Toward achieving the price stability target in a sustainable


It is a great honor to have this opportunity to address such a distinguished gathering of business leaders in Japan today.

The year is almost coming to a close. Looking back on 2022, domestic and overseas economies have been hit by various shocks, while the impact of the novel coronavirus (COVID-19) has persisted. Russia’s invasion of Ukraine has triggered a rapid rise in prices of commodities, including energy and grains. In addition to this, factors such as supply-side constraints, including difficulties in procuring parts that have arisen during the course of recovery from the pandemic, have caused goods prices to rise worldwide. Moreover, labor market conditions have tightened substantially, mainly because demand, which had been suppressed by the pandemic, has risen significantly during the course of economic recovery. These high commodity prices and tightening labor market conditions have intensified global inflationary pressure, and inflation rates, particularly in the United States and Europe, have risen to levels not seen in four decades (Chart 1).

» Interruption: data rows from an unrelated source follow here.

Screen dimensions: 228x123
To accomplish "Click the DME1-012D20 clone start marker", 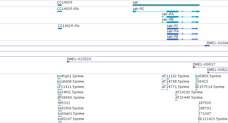I will [x=68, y=62].
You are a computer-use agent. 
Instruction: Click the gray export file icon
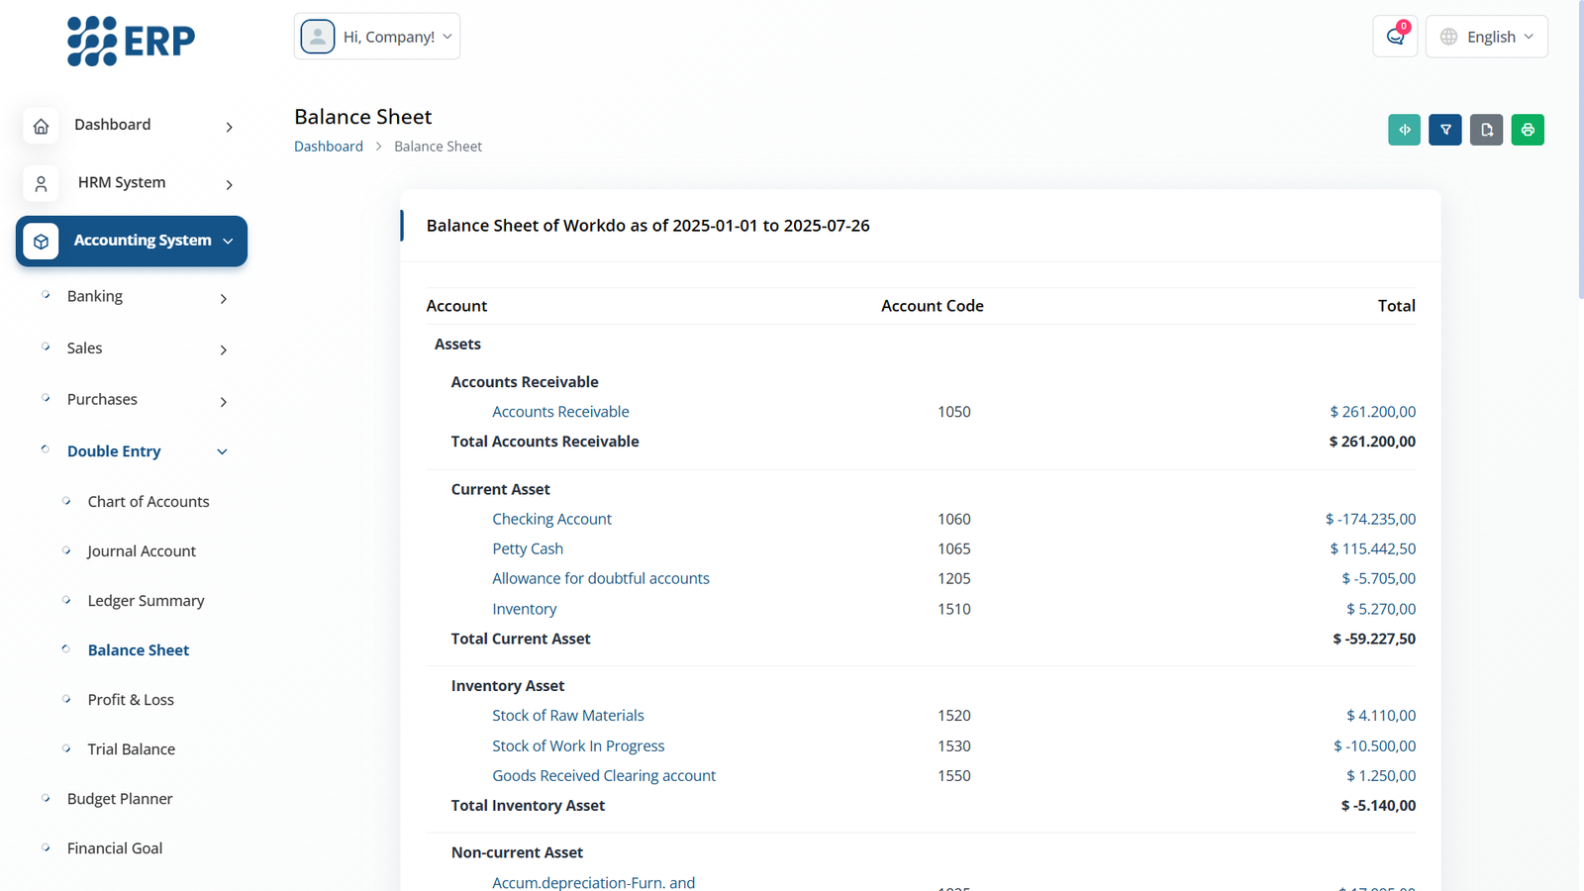tap(1486, 130)

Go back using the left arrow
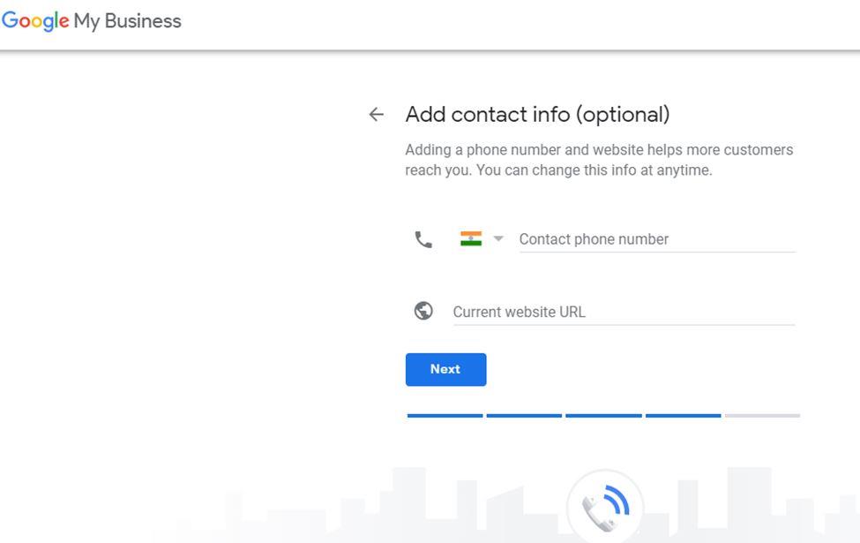coord(376,114)

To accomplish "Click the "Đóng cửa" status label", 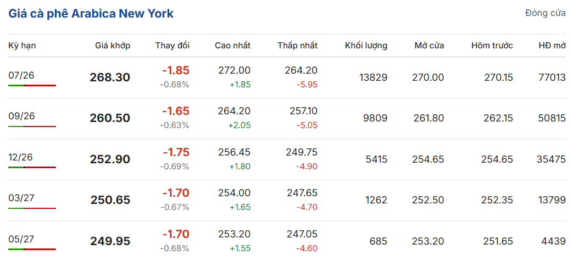I will pyautogui.click(x=545, y=14).
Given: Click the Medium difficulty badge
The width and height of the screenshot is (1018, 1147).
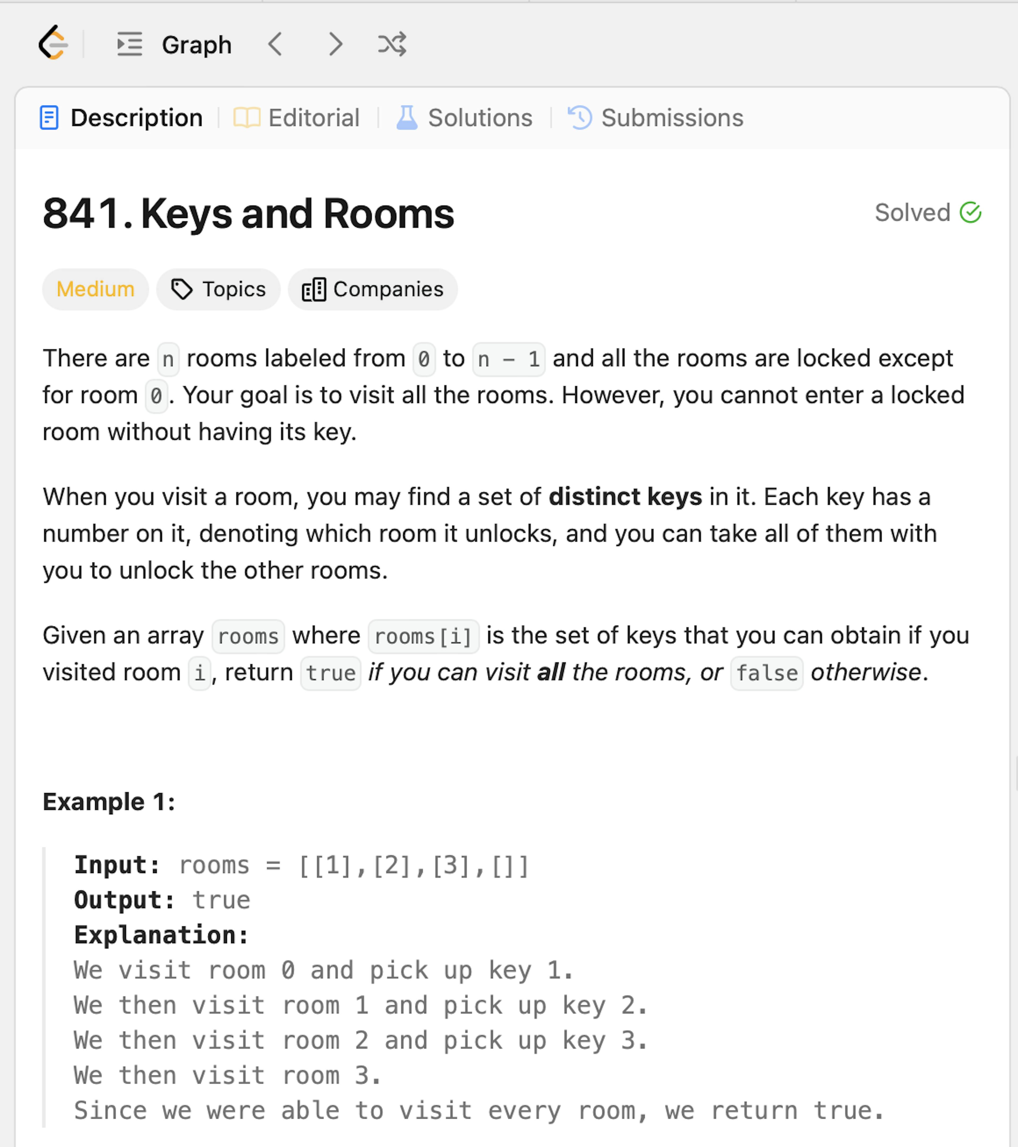Looking at the screenshot, I should tap(95, 290).
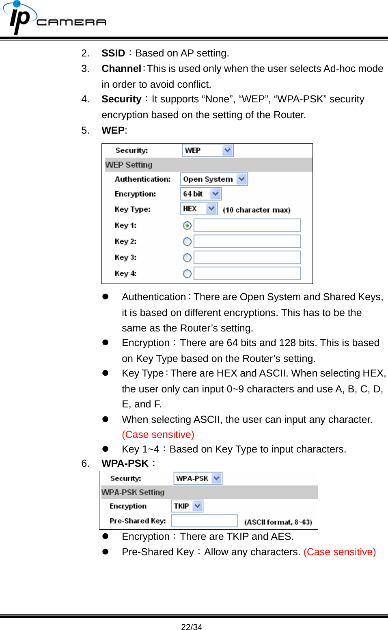Click inside the Pre-Shared Key field
This screenshot has height=630, width=388.
pos(204,520)
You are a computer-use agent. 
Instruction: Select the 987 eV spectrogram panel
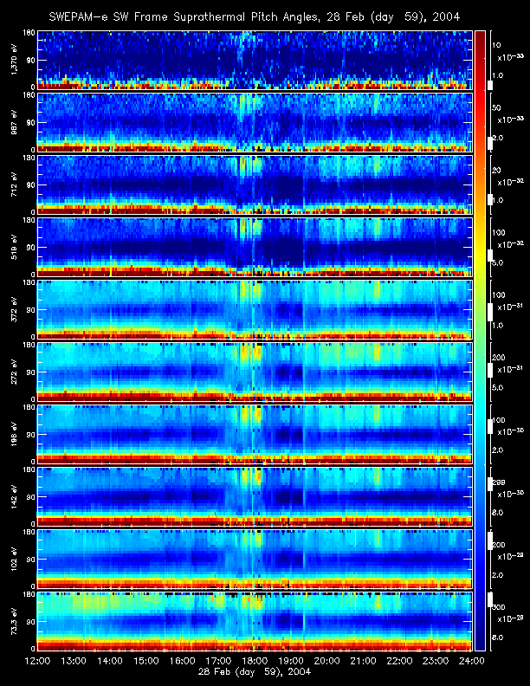255,122

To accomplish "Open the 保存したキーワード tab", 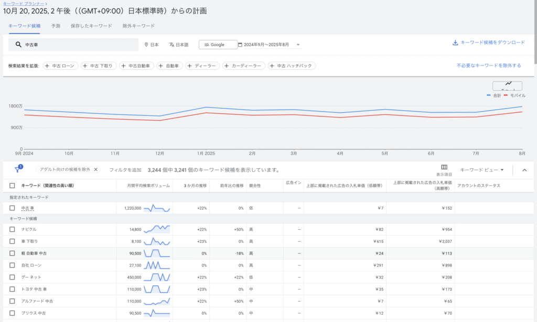I will tap(91, 25).
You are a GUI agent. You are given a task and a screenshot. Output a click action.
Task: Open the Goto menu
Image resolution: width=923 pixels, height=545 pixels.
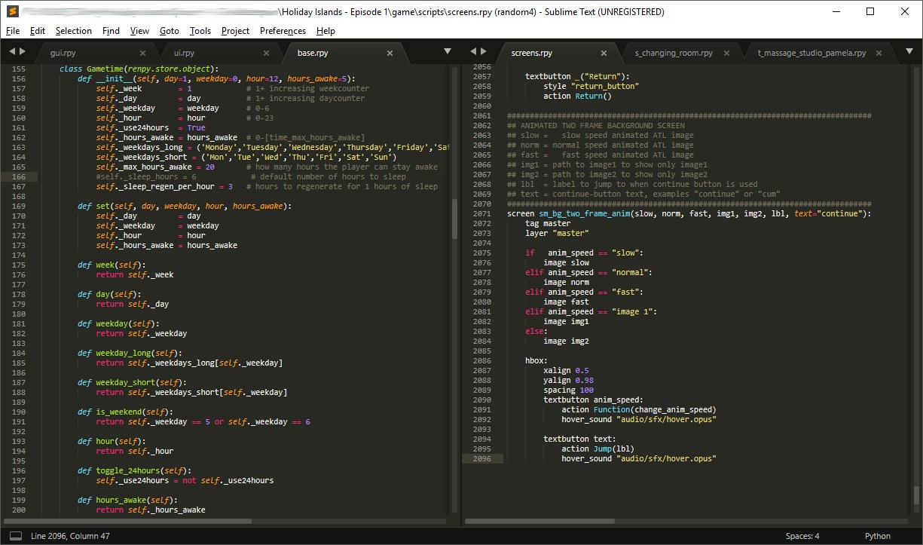pos(170,31)
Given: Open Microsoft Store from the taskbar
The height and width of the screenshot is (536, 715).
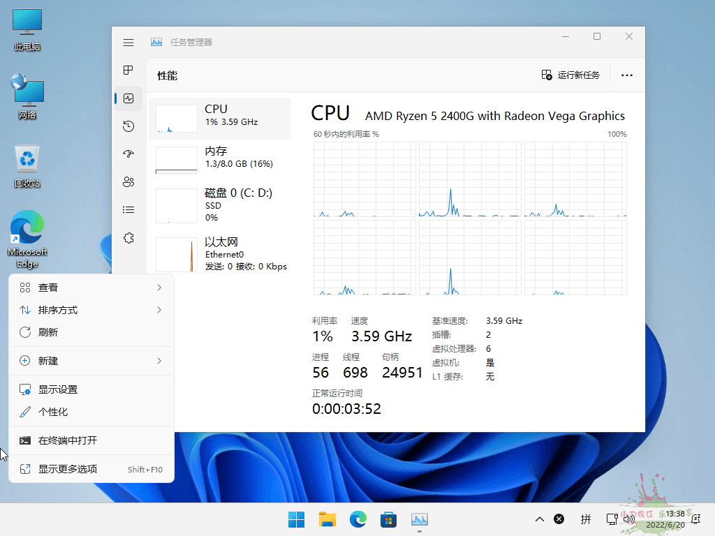Looking at the screenshot, I should pyautogui.click(x=388, y=519).
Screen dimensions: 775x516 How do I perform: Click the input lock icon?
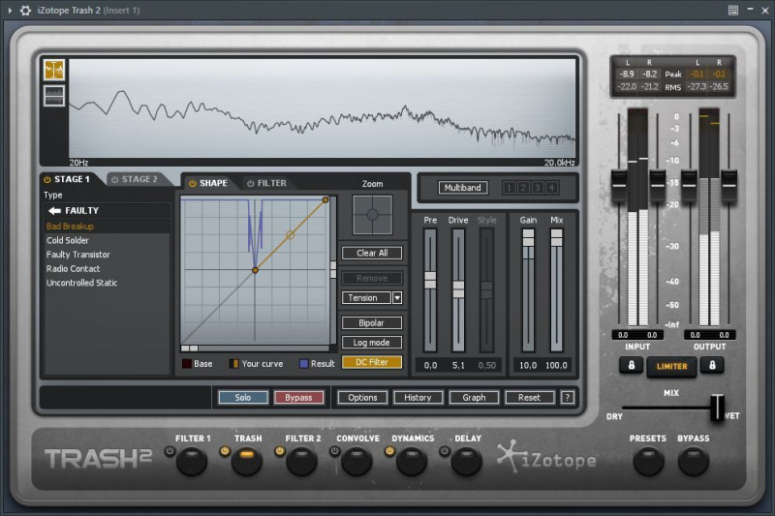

In order to prevent high inflation from becoming entrenched, central banks in the United States and Europe have raised policy interest rates rapidly. While the effects of monetary tightening feed through to economic activity and prices with a certain time lag, the International Monetary Fund (IMF) and other international organizations have forecast that inflation rates in the United States and Europe will fall next year. However, they have also projected that the growth rates for these economies will fall significantly due to the effects of monetary tightening, and that some economies will see negative growth. Unemployment rates are expected to rise in line with an easing of labor market conditions. Federal Reserve Chair Jerome Powell stated that this situation “will also bring some pain to households and businesses. These are the unfortunate costs of reducing inflation. But a failure to restore price stability would mean far greater pain.” Central banks in Europe have shown clear commitments to calming inflation while accepting the risk of there being some adverse economic effects. In sum, overseas economies are likely to remain subject to extremely high uncertainties next year. Japan, on the other hand, is expected to continue to see relatively stable economic growth. This is largely due to the difference in the timing of the economic resumption from the pandemic and to the fact that, unlike in the United States and Europe, accommodative financial conditions have been maintained in Japan. Moreover, while unemployment rates are likely to rise in the United States and Europe, it is expected that the rate will fall further in Japan and that labor market conditions will tighten.